Em 20 de janeiro, após a publicação da MP, o secretário-executivo do Ministério da Saúde, Élcio Franco, declarou que a Pfizer considerava a legislação brasileira não "adequada" para fechar contrato.
— Estamos tentando verificar até onde eles podem ceder — afirmou Franco.
Especialistas ouvidos pela reportagem apontam que eximir a fabricante de responsabilização civil em caso de efeitos adversos causados por vacinas é prática comum em países desenvolvidos, inclusive para outros imunizantes, e algo recomendada pela Organização Mundial da Saúde (OMS).

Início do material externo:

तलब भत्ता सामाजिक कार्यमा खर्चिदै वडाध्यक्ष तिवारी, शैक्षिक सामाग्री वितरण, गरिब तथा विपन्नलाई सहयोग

— Não é um contrato dracroniano. É o mesmo contrato que está sendo exercido no mundo inteiro e outros países estão aceitando — diz o advogado Paulo Almeida, diretor-executivo do Instituto Questão de Ciência.
Ele também afirma que a criação de fundos públicos para assegurar ressarcimento por efeitos adversos é "prática consolidada no mundo". Segundo Almeida, porém, o uso deste recurso é uma rara exceção, pois as vacinas passam por "sério crivo das agências reguladoras", o que já confirmaria a segurança dos produtos.
— Acaba sendo uma birra do governo. Talvez por desconhecimento das melhores práticas internacionais. Na pior leitura possível, é criar entraves para dificultar a entrada das vacinas, por desinteresse em se associar à empresa, seja por motivo ideológico ou mercadológico — afirmou Almeida.
A epidemiologista Carla Domingues, que coordenou o Programa Nacional de Imunização (PNI) entre 2011 e 2019, disse ao Estadão, no fim de janeiro, que é difícil fazer uma avaliação mais precisa das condições negociadas para a venda de vacinas da Pfizer, pois em nenhum momento o contrato foi divulgado em sua íntegra para verificar se há mesmo "cláusulas leoninas e abusivas", como disse o ministério.
No entanto, ela questiona o fato de o Brasil ser o único país a ter dificuldade de assinar com a farmacêutica americana, enquanto Estados Unidos, países da Europa e outras nações já fecharam negócio.
— A dificuldade é porque o Brasil não se planejou para essa vacina, de enorme complexidade — afirmou.
Procurados para comentar a mudança na MP, o Ministério da Saúde e o Palácio do Planalto não se manifestaram. No Congresso, que tem até maio para analisar a medida provisória, há discussões sobre incluir no texto o artigo que facilitaria o negócio com a Pfizer.
Em janeiro, a Pfizer disse em nota que outros países aceitaram as mesmas condições exigidas ao Brasil. "Países como Estados Unidos, Japão, Israel, Canadá, Reino Unido, Austrália, México, Equador, Chile, Costa Rica, Colômbia e Panamá, assim como a União Europeia e outros países, garantiram um quantitativo de doses para dar início à imunização de suas populações, por meio de acordo que engloba as mesmas cláusulas apresentadas ao Brasil." As informações são do jornal O Estado de S. Paulo.